МТ: Если вы имеете в виду мой дирижёрский дебют в Мариинском театре (2006, балет «Метафизика» — прим. АК), то это не совсем так. Вторую симфонию Прокофьева сложно отнести к танцевальной музыке. Это не Минкус всё-таки. Собственно балетной партитурой я дирижировал лишь однажды — это было «Лебединое озеро», музыка которого балетной является также очень условно.

АК: Конечно. С «Лебединого» началась «симфонизация» балета. Но тем не менее сегодня, спустя почти полтора века, мы наблюдаем не только пренебрежительное отношение к «плоским» танцевальным партитурам, но и неряшливое исполнение балетных шедевров того же П.И. Чайковского — не редкость. Что это за феномен, по-вашему?

МТ: Я думаю, это связано с тем, что в балете музыка носит всё-таки прикладной характер.

АК: Как в кино?

МТ: Практически. В балете на первом плане ритм и темп. Это всё-таки танец. Нередко темп оригинала искажается в угоду индивидуальным особенностям танцовщика или хореографии. Про повсеместные произвольные перестановки номеров в тех же партитурах Чайковского даже говорить не стоит. Это и задаёт некоторый градус пренебрежения к музыке, под которую танцуют. Плюс, не будем забывать о высоком уровне визуализации в балете: например, послушать оперу с закрытыми глазами вы сможете, а вот посмотреть балет с закрытыми глазами у вас уже не получится. То есть сама природа этого жанра делает музыку как бы вторичной.
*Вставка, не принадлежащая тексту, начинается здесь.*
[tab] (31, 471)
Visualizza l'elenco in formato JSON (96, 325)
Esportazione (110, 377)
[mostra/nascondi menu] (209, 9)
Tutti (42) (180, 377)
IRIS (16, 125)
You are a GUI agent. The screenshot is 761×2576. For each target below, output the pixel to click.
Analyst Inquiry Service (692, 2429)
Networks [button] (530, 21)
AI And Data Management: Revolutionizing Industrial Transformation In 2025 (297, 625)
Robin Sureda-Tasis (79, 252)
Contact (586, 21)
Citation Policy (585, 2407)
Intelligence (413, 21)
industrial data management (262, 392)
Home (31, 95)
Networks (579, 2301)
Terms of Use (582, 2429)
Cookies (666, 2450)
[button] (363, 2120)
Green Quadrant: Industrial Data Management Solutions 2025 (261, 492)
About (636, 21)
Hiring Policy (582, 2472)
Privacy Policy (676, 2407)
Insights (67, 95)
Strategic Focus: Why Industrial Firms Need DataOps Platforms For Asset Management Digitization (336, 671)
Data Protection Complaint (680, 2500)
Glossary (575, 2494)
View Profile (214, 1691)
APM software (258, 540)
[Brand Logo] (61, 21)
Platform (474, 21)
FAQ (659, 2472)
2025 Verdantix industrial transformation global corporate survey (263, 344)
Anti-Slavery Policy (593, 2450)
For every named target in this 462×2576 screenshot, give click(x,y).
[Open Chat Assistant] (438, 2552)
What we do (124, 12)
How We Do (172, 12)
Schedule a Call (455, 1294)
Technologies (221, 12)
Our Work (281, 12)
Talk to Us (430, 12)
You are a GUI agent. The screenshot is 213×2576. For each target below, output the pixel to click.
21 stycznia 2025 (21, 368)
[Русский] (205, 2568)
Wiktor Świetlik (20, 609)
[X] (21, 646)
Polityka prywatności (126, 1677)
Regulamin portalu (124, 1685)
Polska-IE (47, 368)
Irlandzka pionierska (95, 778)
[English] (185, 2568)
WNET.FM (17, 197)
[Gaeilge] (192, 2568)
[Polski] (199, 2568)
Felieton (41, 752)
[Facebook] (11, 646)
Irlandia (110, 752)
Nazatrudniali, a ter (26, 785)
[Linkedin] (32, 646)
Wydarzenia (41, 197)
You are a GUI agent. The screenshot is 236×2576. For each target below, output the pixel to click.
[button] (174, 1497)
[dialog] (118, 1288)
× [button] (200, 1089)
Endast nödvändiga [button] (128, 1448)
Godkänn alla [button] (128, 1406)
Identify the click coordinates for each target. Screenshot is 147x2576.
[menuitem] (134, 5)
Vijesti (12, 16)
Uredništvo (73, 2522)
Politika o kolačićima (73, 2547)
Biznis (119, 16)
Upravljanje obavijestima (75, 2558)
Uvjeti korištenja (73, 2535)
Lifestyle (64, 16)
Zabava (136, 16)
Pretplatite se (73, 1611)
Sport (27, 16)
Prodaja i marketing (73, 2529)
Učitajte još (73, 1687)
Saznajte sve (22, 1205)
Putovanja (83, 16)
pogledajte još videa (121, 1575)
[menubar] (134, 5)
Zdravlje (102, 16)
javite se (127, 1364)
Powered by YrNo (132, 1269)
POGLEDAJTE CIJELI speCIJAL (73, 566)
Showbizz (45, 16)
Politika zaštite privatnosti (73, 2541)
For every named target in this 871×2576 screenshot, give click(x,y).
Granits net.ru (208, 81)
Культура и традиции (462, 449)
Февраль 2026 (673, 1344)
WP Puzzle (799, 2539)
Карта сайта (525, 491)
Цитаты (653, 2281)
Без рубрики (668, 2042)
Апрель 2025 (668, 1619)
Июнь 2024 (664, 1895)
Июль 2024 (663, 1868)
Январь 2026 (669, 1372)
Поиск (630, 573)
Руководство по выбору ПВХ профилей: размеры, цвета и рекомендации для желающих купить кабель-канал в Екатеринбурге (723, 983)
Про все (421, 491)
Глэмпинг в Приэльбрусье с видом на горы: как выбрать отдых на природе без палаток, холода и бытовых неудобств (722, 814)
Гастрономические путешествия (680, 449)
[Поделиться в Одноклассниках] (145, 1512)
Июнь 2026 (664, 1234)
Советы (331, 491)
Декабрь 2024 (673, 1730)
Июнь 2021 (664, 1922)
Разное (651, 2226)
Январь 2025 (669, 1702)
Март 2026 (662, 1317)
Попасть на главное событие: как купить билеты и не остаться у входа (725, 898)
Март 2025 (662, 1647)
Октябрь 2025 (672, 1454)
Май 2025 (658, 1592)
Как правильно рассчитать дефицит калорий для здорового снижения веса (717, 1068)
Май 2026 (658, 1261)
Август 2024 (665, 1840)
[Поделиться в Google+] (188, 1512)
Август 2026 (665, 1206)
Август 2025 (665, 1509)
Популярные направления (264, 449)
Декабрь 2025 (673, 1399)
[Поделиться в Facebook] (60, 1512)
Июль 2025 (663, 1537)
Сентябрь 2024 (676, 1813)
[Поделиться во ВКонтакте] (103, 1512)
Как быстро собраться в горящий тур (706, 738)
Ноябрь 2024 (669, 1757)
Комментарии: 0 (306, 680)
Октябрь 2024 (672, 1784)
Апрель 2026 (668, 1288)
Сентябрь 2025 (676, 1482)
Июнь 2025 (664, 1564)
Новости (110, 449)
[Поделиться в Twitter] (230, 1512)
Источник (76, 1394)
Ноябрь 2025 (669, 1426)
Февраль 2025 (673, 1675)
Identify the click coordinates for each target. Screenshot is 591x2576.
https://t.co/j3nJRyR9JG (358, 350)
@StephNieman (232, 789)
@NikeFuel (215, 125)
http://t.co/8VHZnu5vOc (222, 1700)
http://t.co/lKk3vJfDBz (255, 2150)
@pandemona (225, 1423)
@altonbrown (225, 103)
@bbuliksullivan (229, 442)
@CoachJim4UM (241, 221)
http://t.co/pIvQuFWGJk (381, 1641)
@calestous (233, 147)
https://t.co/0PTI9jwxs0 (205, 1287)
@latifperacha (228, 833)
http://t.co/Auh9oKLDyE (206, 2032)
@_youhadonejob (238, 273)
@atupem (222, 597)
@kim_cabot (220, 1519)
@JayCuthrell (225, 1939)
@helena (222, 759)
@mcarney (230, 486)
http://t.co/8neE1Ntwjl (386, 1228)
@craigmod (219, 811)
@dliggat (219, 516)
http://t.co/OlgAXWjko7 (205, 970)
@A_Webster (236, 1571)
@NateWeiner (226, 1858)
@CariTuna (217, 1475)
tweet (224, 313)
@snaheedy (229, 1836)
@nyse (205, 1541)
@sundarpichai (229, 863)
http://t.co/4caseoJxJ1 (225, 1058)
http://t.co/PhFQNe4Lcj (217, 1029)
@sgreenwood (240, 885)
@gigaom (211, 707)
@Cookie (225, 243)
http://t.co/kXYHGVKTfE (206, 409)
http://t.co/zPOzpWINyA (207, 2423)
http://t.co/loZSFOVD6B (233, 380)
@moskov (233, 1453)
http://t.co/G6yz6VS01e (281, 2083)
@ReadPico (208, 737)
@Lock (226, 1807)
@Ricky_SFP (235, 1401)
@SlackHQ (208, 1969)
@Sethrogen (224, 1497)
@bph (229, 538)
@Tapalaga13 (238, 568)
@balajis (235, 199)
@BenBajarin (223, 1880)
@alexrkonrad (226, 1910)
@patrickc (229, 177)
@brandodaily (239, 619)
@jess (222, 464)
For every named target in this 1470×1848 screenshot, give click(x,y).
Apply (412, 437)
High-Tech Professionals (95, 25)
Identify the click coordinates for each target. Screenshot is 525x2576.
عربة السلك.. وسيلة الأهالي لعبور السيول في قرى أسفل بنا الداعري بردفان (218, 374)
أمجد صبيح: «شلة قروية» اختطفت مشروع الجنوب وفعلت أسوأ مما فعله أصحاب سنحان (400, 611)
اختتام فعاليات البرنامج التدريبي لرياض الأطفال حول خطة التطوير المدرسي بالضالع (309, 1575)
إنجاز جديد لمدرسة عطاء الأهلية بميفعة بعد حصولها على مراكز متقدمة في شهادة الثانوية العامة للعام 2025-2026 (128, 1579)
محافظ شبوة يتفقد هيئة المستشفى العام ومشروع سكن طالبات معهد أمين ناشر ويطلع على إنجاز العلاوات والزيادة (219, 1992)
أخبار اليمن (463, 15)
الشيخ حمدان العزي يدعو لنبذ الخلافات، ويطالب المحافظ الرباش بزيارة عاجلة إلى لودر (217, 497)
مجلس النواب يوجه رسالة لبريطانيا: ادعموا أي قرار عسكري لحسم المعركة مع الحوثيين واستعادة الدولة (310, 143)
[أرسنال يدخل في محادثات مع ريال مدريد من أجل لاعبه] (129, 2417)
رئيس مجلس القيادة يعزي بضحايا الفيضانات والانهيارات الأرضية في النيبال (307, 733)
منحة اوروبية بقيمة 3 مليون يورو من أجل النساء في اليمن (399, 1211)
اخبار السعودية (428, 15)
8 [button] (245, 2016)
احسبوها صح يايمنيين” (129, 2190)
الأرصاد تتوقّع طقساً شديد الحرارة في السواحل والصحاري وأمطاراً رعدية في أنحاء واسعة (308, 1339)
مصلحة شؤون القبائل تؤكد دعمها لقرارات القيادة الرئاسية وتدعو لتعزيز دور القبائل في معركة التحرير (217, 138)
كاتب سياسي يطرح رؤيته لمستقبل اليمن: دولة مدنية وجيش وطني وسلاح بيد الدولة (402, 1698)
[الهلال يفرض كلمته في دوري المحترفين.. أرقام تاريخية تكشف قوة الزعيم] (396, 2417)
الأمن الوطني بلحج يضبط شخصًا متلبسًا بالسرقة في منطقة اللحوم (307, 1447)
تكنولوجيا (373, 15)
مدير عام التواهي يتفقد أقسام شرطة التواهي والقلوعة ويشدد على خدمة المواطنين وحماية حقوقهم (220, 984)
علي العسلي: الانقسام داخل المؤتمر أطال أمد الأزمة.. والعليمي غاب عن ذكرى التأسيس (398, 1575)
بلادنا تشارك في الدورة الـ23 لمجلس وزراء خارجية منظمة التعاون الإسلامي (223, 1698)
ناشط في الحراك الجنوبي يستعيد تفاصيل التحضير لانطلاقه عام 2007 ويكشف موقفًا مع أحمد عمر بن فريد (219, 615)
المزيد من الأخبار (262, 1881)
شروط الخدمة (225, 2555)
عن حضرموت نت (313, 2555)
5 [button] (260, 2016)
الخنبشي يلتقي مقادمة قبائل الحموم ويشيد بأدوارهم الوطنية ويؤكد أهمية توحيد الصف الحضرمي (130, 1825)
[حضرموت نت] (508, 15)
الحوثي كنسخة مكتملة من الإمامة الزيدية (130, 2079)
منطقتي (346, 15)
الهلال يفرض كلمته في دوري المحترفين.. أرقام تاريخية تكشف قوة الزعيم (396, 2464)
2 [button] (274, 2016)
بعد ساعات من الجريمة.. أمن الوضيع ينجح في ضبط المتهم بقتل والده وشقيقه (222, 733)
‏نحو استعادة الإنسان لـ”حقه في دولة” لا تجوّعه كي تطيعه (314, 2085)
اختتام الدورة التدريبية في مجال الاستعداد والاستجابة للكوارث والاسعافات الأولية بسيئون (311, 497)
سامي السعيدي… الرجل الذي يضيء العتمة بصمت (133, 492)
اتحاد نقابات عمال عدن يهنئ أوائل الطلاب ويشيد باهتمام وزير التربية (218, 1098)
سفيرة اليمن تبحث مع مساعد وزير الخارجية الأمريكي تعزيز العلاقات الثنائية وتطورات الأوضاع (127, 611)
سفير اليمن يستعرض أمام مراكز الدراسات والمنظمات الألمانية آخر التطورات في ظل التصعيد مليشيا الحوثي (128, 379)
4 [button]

АК: В вашем личном профессиональном опыте это как-то проявлялось?

МТ: Был один знаковый эпизод, когда мы с оркестром Михайловского театра играли в Филармонии Первую симфонию Брамса, а на следующий день в театре шёл балет «Чиполлино».

АК: Воображаю...

МТ: Вряд ли. Последовало одно из тех малоприятных объяснений с руководителем театра Владимиром Абрамовичем Кехманом, за которые, тем не менее, я ему очень признателен. Тогда, услышав неопрятное звучание оркестра на репертуарном балетном спектакле, Кехман строго заметил: «Если ещё раз такое повторится, в филармонии вы больше не играете». Я многое тогда понял.

АК: Владимир Кехман — непростой человек?

МТ: Человек такого уровня не может быть простым. Это очень сильный человек, у которого я многому научился и, наверное, учусь до сих пор.

АК: Чему, например?

МТ: Держать себя в тонусе. И себя, и коллектив.

АК: Как?

МТ: Это зависит от многих факторов, главный из которых — концентрация на результате. Оркестр, как любая команда, должен быть собран.

АК: Что обычно мешает этой собранности?

МТ: Очень сильно мешает довольно странная практика постоянной смены составов. Ты можешь отрепетировать всё с одними музыкантами, а на выступление приходят другие. В такой ситуации ты не можешь влиять на результат, но вынужден нести за него ответственность. Мне это не очень понятно.

АК: Это повсеместная практика?

МТ: Увы, да. У меня такое было и в Гамбурге, и в Милане, и даже в Мюнхене. Это мешает.

АК: Но ведь состав оркестра меняется не 100%, или?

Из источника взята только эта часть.